Estados Unidos saca lo mejor de sí cuando afronta la adversidad con coraje, confianza y decisión. Esa receta de “lo que nos hace ser lo que somos” es válida para huracanes, desastres y tragedias como la que ocurrió recientemente durante la Maratón de Boston.

 Los profesionales de la seguridad saben lo que hacer primero: Cuidar de los heridos, proteger a la gente de primeros auxilios y a los transeúntes que corren hacia el lugar para ayudar (que a menudo pueden ser el objetivo de siguientes ataques) y conservar las pruebas disponibles en el lugar. Parece que esas medidas han ido bien encaminadas. Deberíamos estar orgullosos de los servicios de emergencia y de los ciudadanos de Boston.

 Nuestras valoraciones y especulaciones sobre qué hacer a continuación no deberían ir más allá de lo que sabemos. Incluso los informes que parecen muy autorizados emitidos in situ o compartidos por informadores y testigos desde el lugar de la tragedia pueden resultar imprecisos. Esto ya se ha demostrado en el caso de Boston, con informes contradictorios sobre el número de explosiones, afirmaciones de sospechosos retenidos y acerca de artefactos sin explotar que estaban siendo recuperados.

 En casos como este, los responsables policiales pueden a menudo reunir gran cantidad de pruebas de la escena del crimen durante las primeras 72 horas. En tales investigaciones se comienza con las pruebas y estas conducen a los sospechosos, no al revés.

 Puede que las fuerzas de seguridad de otras comunidades quieran tomar precauciones adicionales. Por ejemplo Pittsburgh, cuya maratón se celebra en unas semanas. Sin duda, sería prudente hacerlo. No obstante, cualquier medida de seguridad adicional tras un suceso como este se debería basar en una evaluación profesional del riesgo y en cualquier información que esté disponible. Los enemigos de Estados Unidos no pueden estar en todos sitios.

 Proteger los grandes eventos públicos es uno de los retos más difíciles para la seguridad pública. Además, estas concentraciones de personas son precisamente las más vulnerables al tipo de incidente ocurrido en Boston.

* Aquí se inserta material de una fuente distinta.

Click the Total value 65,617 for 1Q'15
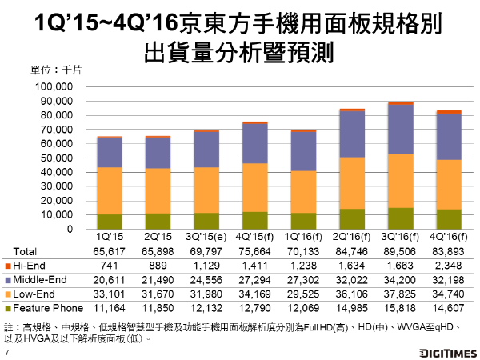coord(110,250)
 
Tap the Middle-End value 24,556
coord(207,279)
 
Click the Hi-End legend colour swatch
coord(8,265)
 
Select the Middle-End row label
coord(40,279)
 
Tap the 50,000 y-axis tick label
coord(56,158)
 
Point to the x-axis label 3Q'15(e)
coord(206,238)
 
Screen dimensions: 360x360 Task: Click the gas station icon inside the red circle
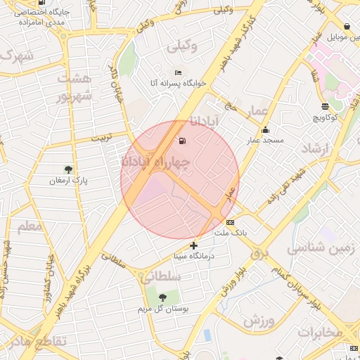pos(184,141)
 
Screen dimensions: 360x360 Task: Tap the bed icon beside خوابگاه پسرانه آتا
pos(178,73)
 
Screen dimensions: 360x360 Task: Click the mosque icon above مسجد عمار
pos(265,130)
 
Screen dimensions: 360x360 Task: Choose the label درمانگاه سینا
pos(194,256)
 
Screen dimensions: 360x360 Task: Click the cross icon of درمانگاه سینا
pos(194,245)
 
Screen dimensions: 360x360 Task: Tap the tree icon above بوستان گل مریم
pos(163,298)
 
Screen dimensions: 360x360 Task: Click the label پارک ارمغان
pos(68,180)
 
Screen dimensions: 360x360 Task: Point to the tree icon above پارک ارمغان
pos(68,169)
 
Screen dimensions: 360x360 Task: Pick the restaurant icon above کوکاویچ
pos(324,106)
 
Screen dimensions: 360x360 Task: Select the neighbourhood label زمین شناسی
pos(322,248)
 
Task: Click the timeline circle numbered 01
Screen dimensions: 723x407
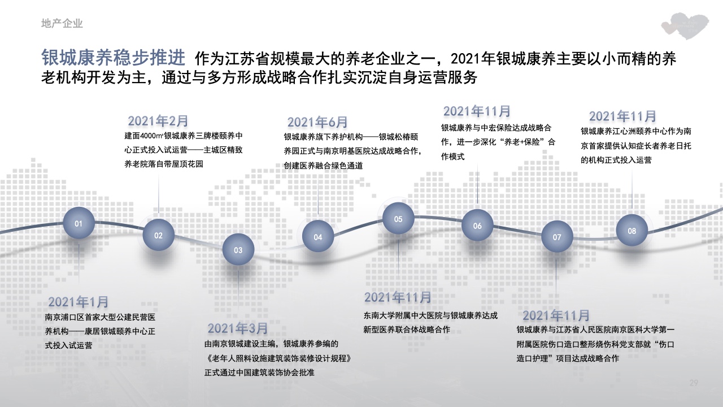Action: pyautogui.click(x=79, y=223)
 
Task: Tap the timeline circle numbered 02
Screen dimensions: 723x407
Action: pyautogui.click(x=159, y=235)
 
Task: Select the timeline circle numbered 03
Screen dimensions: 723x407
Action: pyautogui.click(x=238, y=250)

Una vez dicho eso, las precauciones de seguridad pública más razonables que se pueden tomar para desbaratarlos son bien conocidas. Por ello, tras lo sucedido, habrá que determinar si estas se tomaron de un modo adecuado.

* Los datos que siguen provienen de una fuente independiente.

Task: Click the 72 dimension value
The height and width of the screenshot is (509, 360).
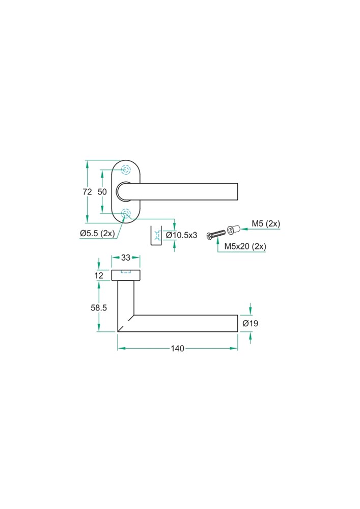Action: [87, 192]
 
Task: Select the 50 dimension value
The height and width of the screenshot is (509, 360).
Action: [102, 192]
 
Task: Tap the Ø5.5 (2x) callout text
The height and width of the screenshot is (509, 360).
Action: [97, 233]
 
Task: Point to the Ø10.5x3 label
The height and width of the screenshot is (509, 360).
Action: [181, 235]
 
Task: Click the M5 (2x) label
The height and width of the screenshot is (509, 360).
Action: [266, 223]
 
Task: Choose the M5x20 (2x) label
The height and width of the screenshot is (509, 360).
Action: [245, 246]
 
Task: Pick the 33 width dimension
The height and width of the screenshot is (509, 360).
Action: [126, 258]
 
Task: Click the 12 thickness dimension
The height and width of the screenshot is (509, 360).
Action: [99, 275]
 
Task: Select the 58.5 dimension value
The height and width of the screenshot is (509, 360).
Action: [99, 307]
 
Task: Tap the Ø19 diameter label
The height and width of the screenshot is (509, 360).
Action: [251, 323]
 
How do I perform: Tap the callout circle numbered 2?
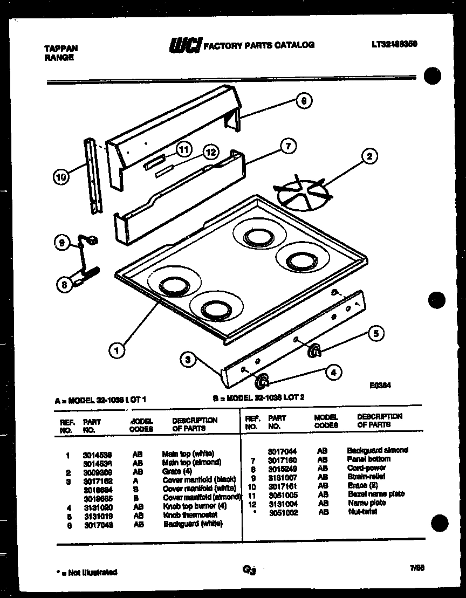click(369, 157)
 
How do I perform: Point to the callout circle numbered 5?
click(376, 334)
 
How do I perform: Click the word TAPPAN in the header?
click(60, 49)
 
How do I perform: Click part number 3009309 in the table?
click(97, 471)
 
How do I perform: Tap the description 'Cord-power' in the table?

 Por desgracia, dichas medidas (incluso si se implementan totalmente) no pueden proteger  tales concentraciones de personas de un modo absolutamente perfecto. La mejor medida de seguridad, si se confirma que esto ha sido un acto coordinado y premeditado, es detener a los autores antes de que lleven a cabo los atentados.

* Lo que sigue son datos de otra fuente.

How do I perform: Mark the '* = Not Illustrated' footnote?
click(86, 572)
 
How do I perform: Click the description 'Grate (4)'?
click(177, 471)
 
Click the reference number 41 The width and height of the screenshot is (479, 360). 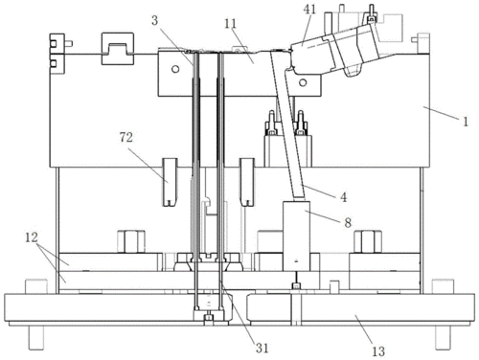[309, 10]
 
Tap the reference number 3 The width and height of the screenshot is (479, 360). [155, 21]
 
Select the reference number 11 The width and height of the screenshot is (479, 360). [230, 24]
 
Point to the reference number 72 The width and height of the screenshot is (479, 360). [126, 138]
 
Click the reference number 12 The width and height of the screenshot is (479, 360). [32, 237]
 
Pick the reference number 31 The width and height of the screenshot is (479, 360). [262, 348]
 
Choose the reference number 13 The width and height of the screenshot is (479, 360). [378, 351]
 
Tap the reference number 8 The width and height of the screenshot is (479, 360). [348, 222]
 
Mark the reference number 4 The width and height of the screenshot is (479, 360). [343, 197]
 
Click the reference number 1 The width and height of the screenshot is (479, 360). [466, 122]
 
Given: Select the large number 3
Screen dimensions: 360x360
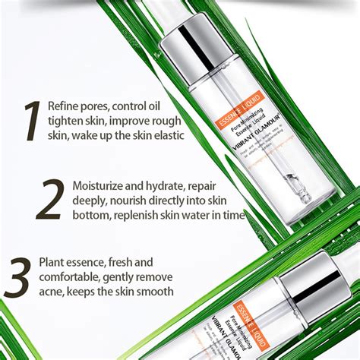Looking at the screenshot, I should (x=18, y=276).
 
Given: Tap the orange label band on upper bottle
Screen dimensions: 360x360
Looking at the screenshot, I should (x=235, y=106).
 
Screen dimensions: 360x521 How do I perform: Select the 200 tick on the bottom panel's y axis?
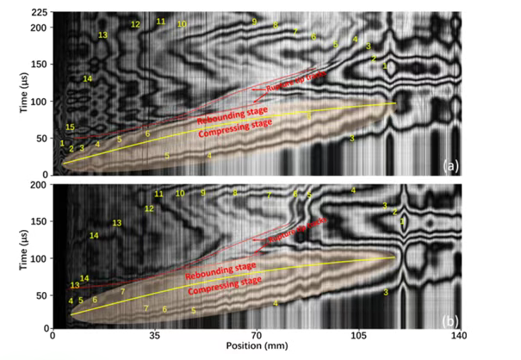[x=38, y=184]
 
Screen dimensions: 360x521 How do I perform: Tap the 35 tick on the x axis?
[x=155, y=336]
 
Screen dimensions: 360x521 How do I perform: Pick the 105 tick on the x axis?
[x=359, y=336]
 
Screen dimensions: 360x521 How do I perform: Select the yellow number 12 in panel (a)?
[x=135, y=24]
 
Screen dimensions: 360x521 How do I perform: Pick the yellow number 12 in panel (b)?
[x=149, y=208]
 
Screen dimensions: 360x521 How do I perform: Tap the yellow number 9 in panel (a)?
[x=255, y=20]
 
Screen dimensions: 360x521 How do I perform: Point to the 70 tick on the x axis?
[x=257, y=336]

 Llevar a los criminales ante la justicia, impedir nuevos ataques y aprender las lecciones que proporcione este incidente sobre cómo prevenir o responder a futuros incidentes son cuestiones que llegarán en su momento. Por ahora, todos deberíamos estar con la ciudad de Boston. Todos deberíamos mostrar al mundo que hoy nos levantaremos sin miedo y que Estados Unidos empezará el día dando un paso al frente.